Relocation means new prospects and a new beginning. Even though adults understand this, the process of relocation can leave one drained. The kids may find it difficult to comprehend the reasons behind a move. They may struggle to cope with all the changes. It is essential to help make the transition smooth for them and to help them settle into your new home.
As parents, you want the best for your children. You do not want them to be negatively affected by the looming change. Here’s a list of ten tips that you can follow to help your kids adjust to the new home.
Give Them a Preview
If you want the kids to adjust well to the new environment, start the weaning process early. Visit the new home along with the kids and take a tour of the surroundings before the move. Show them the amenities.
Encourage the kids to share their ideas for the interior design of the new home. Describe your plans for the place. Help them imagine what life in the new home would be like. These activities might help boost their excitement for moving into their new abode.
Talk to them
A mistake parents sometimes make is not really talking about the big changes in life. In a bid to protect the children from distress, they unintentionally end up creating confusion and adjustment issues.
Tell the kids the reason behind the move in a way they will understand. Let them know what the move might entail. Explain the pros and cons of the relocation. Comfort them and tell them that you will try your best to make the transition as smooth and seamless as possible for them.
Entertain their questions
It’s likely that the kids will have many questions related to the move. Let them ask as many questions as they like. They would possibly want to know the why, where, when, and how of the move, along with what they can or will be expected to do at the new place.
Try not to disregard their questions; answer them as honestly as possible.
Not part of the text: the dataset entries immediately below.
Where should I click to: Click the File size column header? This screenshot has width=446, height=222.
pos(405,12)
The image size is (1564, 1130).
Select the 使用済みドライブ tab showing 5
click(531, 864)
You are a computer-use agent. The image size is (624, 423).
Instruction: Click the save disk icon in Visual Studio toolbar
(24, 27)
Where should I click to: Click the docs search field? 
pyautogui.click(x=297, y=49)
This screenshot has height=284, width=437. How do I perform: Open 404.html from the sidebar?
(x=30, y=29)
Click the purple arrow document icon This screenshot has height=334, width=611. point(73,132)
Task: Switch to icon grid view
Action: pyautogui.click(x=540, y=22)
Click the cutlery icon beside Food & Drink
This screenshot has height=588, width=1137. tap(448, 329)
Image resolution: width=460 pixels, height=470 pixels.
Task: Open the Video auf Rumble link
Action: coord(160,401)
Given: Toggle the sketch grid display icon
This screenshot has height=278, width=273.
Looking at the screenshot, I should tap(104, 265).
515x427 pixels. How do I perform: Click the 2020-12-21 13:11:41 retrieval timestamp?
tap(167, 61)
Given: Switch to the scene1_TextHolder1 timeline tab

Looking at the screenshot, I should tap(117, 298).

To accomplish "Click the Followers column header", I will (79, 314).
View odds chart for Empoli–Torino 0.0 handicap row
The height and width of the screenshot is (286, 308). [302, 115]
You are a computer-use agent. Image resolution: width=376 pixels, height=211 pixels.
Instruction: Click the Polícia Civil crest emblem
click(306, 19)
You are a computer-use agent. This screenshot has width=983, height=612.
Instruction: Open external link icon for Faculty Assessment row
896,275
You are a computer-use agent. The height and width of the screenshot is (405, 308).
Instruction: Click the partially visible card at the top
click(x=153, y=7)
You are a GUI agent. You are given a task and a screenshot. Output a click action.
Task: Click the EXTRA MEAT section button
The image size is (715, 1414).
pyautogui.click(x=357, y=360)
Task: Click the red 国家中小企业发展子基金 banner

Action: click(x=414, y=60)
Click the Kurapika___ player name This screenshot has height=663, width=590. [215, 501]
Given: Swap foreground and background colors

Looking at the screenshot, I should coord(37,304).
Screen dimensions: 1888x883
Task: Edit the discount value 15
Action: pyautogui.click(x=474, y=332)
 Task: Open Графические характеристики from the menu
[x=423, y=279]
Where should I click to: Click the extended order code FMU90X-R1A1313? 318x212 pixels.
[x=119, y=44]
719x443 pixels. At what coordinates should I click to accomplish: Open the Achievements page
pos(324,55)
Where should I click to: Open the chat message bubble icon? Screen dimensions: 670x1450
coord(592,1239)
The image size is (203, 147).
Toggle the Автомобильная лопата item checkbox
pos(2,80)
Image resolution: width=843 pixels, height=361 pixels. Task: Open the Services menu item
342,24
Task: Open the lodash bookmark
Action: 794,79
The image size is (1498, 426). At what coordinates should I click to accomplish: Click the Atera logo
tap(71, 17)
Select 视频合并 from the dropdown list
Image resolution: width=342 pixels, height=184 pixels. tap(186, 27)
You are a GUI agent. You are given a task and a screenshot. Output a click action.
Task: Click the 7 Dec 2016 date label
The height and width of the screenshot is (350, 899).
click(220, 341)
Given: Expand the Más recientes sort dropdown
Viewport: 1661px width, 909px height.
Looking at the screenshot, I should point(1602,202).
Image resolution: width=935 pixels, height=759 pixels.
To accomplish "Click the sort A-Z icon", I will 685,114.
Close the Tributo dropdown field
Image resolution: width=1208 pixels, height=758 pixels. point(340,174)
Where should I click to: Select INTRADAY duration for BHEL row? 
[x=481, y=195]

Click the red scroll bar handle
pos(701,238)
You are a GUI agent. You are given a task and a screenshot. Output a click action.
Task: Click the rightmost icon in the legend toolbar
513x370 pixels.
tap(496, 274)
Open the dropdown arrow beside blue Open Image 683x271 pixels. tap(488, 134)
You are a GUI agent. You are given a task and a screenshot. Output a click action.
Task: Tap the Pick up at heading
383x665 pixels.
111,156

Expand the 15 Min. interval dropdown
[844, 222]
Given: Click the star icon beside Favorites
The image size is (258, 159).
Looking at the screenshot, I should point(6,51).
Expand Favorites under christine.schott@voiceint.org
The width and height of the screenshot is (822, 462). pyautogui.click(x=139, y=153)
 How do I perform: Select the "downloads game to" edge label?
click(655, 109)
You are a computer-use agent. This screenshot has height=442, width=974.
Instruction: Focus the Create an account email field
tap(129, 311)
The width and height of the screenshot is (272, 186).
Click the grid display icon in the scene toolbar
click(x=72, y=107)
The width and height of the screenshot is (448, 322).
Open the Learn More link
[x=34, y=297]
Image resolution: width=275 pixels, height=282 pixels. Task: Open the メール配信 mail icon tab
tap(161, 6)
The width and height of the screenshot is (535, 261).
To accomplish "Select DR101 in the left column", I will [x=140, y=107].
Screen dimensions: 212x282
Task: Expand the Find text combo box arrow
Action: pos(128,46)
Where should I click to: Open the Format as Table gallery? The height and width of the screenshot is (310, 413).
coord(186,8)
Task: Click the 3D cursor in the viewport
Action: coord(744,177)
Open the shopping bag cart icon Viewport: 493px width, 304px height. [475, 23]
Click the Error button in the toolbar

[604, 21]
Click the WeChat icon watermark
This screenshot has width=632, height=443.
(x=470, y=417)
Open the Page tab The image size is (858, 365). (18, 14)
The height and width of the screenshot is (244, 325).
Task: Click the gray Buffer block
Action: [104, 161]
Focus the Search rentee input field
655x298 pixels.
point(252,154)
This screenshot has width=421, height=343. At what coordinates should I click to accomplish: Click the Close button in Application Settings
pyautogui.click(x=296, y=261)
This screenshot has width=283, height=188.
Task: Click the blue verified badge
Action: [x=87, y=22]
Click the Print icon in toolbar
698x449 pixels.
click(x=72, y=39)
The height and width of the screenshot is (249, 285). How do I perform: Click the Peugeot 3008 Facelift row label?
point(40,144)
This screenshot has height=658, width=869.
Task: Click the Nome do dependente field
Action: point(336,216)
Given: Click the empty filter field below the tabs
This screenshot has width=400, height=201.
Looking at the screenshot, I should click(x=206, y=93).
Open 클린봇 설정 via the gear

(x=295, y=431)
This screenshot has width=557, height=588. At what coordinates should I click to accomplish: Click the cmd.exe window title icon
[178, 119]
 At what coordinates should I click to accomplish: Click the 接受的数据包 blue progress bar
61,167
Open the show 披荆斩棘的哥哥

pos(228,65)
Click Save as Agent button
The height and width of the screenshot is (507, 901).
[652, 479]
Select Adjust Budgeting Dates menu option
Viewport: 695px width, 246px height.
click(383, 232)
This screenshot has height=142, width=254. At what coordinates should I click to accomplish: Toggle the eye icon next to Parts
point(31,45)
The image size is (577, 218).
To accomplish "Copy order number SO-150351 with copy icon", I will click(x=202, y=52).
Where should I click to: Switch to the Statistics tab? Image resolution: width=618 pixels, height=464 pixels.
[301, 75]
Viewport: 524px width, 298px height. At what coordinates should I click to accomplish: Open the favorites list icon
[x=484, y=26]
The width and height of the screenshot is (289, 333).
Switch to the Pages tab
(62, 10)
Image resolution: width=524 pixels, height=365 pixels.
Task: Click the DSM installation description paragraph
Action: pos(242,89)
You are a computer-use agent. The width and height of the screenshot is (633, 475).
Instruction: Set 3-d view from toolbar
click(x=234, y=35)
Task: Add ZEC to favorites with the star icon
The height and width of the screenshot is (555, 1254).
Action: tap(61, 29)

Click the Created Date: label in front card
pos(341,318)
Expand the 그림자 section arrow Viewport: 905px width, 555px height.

Satisfying their curiosity can go a long way toward preparing them mentally for the move.
Encourage the kids to express their feelings
You won’t know if you don’t listen, and you can’t help if you don’t know. If you want to understand what the child feels about the move, you have to coax them to talk. You could gently ask them to express what they are feeling. If they are having a difficult time, ask them to let you know, so that you can help. Appease their fears and make it known that you will help them find solutions.
Enlist their help during the move
Give the kids small tasks during the relocation process. This will make them feel like they are contributing, while also getting them used to the idea of relocation and a new home. Physically helping out will prepare them better mentally. Moving entails a lot of small tasks, some of which you can allocate to the kids to keep them involved.
Let them help you unpack
Unpacking in a new home means making it your own. Allow the kids to get a feel of this by letting them help you unpack. Of course, there will be some boxes and things that you would want to keep them away from, for safety reasons. But they can help with other boxes, especially the ones meant for their own rooms. The kids can help you arrange and organise the stuff in the new home. It will lessen your burden and be an adjustment activity for them.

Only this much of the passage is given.